Già all’inizio del conflitto tra Israele e Iran il Brent, ovvero il petrolio greggio estratto dal Mare del Nord che funge da punto di riferimento per i mercati petroliferi europei, africani e mediorientali, aveva registrato un leggero aumento sul mercato, figlio dell’incertezza. Al momento, infatti, non è chiara la durata del conflitto, né quale sarà il suo esito.

I mercati risentono della mancanza di certezze, in particolare se legata ad un conflitto appena scoppiato e dalle conseguenze non definite. Il pericolo principale ora riguarda le possibili difficoltà di approvvigionamento del petrolio, nel caso in cui Teheran dovesse davvero procedere alla chiusura dello Stretto di Hormuz. In questa piccola ma fondamentale striscia di mare transitano quotidianamente 20 milioni di barili di carburanti. L’interruzione di questo passaggio, dunque, creerebbe danni al momento non quantificabili.

Petrolio, l’avvertimento di Pichetto Fratin: “In caso di emergenza l’Italia userà mezzi straordinari”

L’Italia quanto sarà influenzata dalla questione mediorientale? A questa domanda ha provato a garantire una risposta Gilberto Pichetto Fratin, ministro dell’Ambiente e delle Risorse energetiche, in un’intervista a La Verità. Secondo il titolare del Mase, l’Italia non sarà immune alle conseguenze di questo conflitto. “Rischiamo un 20% di gas e un 30% di petrolio in meno“, ha sostenuto, chiarendo che da un lato il Paese riuscirebbe a sostituire il flusso che verrebbe a mancare, ma al contempo pagherebbe l’aumento del prezzo, dovuto in parte anche una “cattiva speculazione“.

Nel caso in cui lo Stretto di Hormuz dovesse effettivamente essere chiuso, allora l’Italia dovrebbe prepararsi all’utilizzo di strumenti straordinari. L’obiettivo è ovviamente quello di evitare che il Paese vada incontro ad una crisi dei carburanti. Il ministero è quindi al lavoro su una duplice soluzione. Si riflette sulla possibile di ricorrere al bilancio dello Stato e sul disaccoppiamento del prezzo del gas da quello dell’elettricità, al fine di tenere sotto controllo i prezzi in bolletta.

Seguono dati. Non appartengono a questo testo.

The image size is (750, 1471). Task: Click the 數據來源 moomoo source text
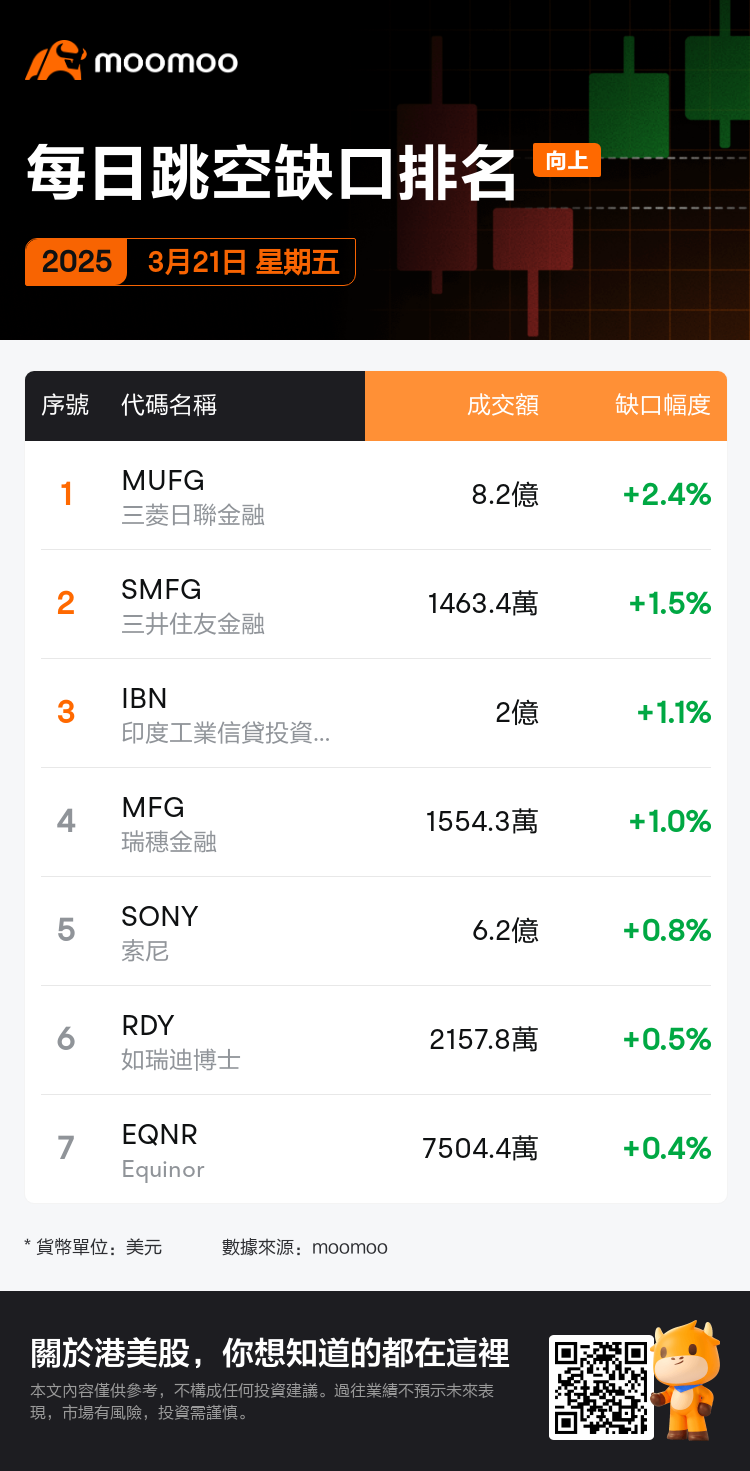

Non si escludono neanche azioni volte a proteggere i consumatori dai bruschi sbalzi del mercato, così come a fornire alle imprese sconti sui prezzi, con modalità di restituzione nei decenni successivi. L’ipotesi della creazione di un mercato europeo, invece, risulta più complessa, in quanto i Paesi si trovano a vivere situazioni diverse e di conseguenza desiderano adottare soluzioni più specifiche e risolutive per le loro problematiche.

Il rialzo dei prezzi del petrolio dopo l’attacco Usa all’Iran

Tornando al rialzo dei prezzi del greggio, dopo l’attacco degli Stati Uniti all’Iran questo è aumentato prima del 4%, per poi pian piano rientrare. Sui circuiti asiatici il Brent ora passa di mano a 77,90 dollari al barile, con un aumento dell’1,16%, mentre i future sul WTI avanzano dell’1,18% a 74,71 dollari. Secondo le stime di Goldman Sachs, il Brent potrebbe arrivare a toccare un picco di 110 dollari al barile, nel caso in cui il  flusso di petrolio attraverso lo stretto di Hormuz venisse dimezzato per un mese, per poi rimanere in calo del 10% negli 11 mesi successivi.

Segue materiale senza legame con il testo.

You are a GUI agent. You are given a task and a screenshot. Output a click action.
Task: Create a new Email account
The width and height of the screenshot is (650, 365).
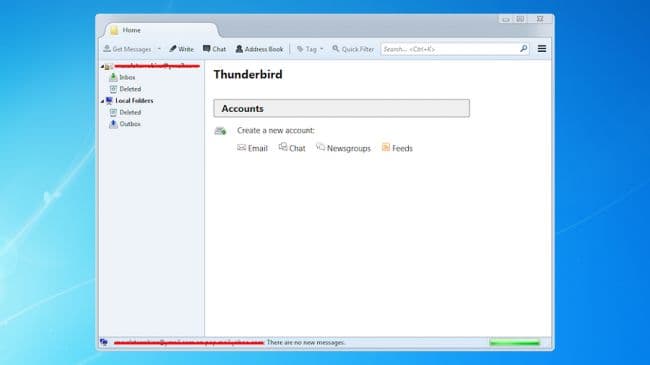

Ad oggi nei mercati globali, il petrolio segna un +2% sia sul mercato del Brent che su quello del petrolio statunitense. Ovviamente, il prezzo del gas aumenta in linea con quello del petrolio, come dimostra l’avvio del mercato di Amsterdam, in cui oggi le quotazioni hanno guadagnato un +2% a 41,90 euro al megawattora.

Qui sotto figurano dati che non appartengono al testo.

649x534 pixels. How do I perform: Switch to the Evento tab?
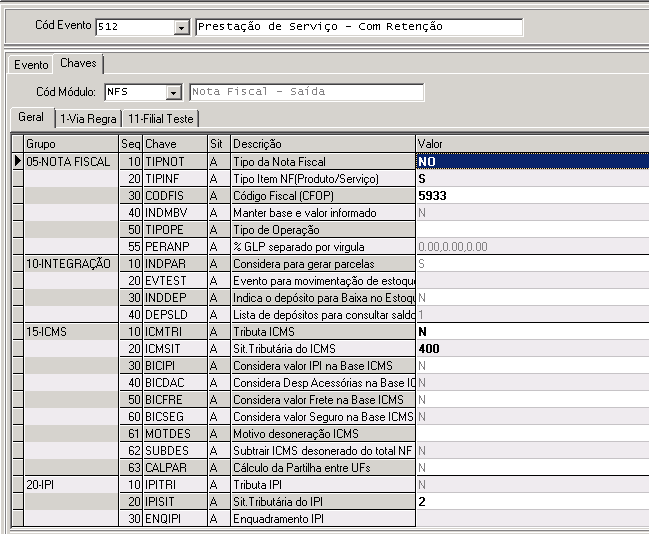(30, 65)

Il nuovo conflitto in Medio Oriente rischi dunque di trasformare la vita di tutti i giorni in una corsa al listino prezzi meno caro. Il mondo Occidentale, ma anche l’Asia, si prepara ad affrontare una nuova crisi del prezzo del petrolio, ancora una volta incapace di prevederla e di muoversi in anticipo per mitigarne i colpi.